Golden Onion Dome Proposal
||The Dome symposium was created through an application by the City of Winooski to the Federal Government. The thought was to put a dome over the entire city of Winooski. Interest rose from many areas including the press, dome manufacturers, scientists, and citizens. On March 26 and 27, 1980 the symposium was held to determine if Federal funding would allow the project to ensue. The idea of the Golden Onion Dome was to take a different approach on energy conservation and determine if a city wide dome was a practical concept. Not only would this greatly effect the city of Winooksi's energy consumption and climate but also greatly impact community life in many ways.|
Many prominent people spoke on behalf of the Dome proposal including Dr. Dominique P.Casavant, Dr. Edward L. Henry, R. Buckminster Fuller, Lora Spiller, Thomas Zung, Roy Hall, Ernest Schaefer and Wendel R. Wendel. These people, coming from many different areas of expertise involving the Dome idea, spoke of the project with great enthusiasm. R. Buckminster Fuller, an architect and the person to put up the first geodisic dome stated "In a time of growing population and dwindling resources, especially energy, it is incumbent upon technology to dedicate itself to provide mankind with the means of sheltering himself from the elements with the least amount of materials and resources. Domes are inherently capable of achieving this end, and in particular with the use of the tensigrity principle and with the development of materials that have increasing amounts of strength to mass ratio, the project to dome Winooski is a feasible practicality."
photo courtesy of International Dome Symposium
Along with many other enthusiastic presentations, during the symposium, there were also those who criticized the idea.
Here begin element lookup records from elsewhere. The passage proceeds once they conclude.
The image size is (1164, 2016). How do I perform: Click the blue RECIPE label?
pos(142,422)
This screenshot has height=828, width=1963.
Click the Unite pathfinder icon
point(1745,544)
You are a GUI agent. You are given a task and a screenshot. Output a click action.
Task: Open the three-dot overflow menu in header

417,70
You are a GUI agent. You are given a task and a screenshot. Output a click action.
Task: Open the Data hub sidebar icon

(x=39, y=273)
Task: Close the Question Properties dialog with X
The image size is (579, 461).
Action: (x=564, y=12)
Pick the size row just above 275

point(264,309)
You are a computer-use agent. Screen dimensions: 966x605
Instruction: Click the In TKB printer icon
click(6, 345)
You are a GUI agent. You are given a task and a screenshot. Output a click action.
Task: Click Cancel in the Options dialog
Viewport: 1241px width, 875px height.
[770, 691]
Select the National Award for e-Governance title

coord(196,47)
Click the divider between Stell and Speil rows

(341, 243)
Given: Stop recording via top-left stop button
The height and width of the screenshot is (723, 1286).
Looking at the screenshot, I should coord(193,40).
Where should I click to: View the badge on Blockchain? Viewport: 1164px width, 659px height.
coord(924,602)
Among others, Douglas Taff and John Effenberger had arguments against the innovative project. Effenberger stated "The evolution of fabric structured is described with a discussion of the energy performance of some existing fabric structures detailed. It is pointed out that certain fabrics do well in warm climates, fabrics for cold climates are not so well advanced."
Towards the end of the symposium selected respondents stated why they agreed or disagreed with the Dome project. Mark Tigan, Executive Director of Community Development Winooski, Vermont, made the closing remarks. A few statements of his conclusion are as follows.
"I view what has been said in a way which is not unbiased, but rather biased toward domes. The symposium brought into better focus the issues associated with domes. It really sharpened the points of controversy and placed in a better context the role that today's domes can be expected to play. This concept is not on the extreme side but certainly poses itself on the edge of innovation. It has been made clear that the role of domes will change with the availability and affordability of energy, and that is a rather straight-forward application of the supply demand curve...To summarize the arguments pro-dome today: Domes can be energy exporters, depending on their management. Domes allow for climate control. Some people view that as an argument against, but on the whole I think it generally would be viewed favorably. Domes would result in savings on internal structure maintenance, Structures within the domes, not subject to the extremes of the weather could be constructed out of less rigorous materials. Other kinds of construction such as streets and walk-ways, would also last much longer. Domes ass net usable space to the communities because they allow for use of rooftops for gardens and such. Because this is new construction, domes would benefit the construction business by providing jobs. These would be like the construction of the pyramids except that it would not be dome with slave labor. They would result in the reduction of automobile usage, the effect being a net savings in non-renewable energy supplies."
The Golden Onion Dome obviously did not occur, but as you can see from a brief sample of what was discussed during the symposium, there may be a possibility that this issue will come up again in the future.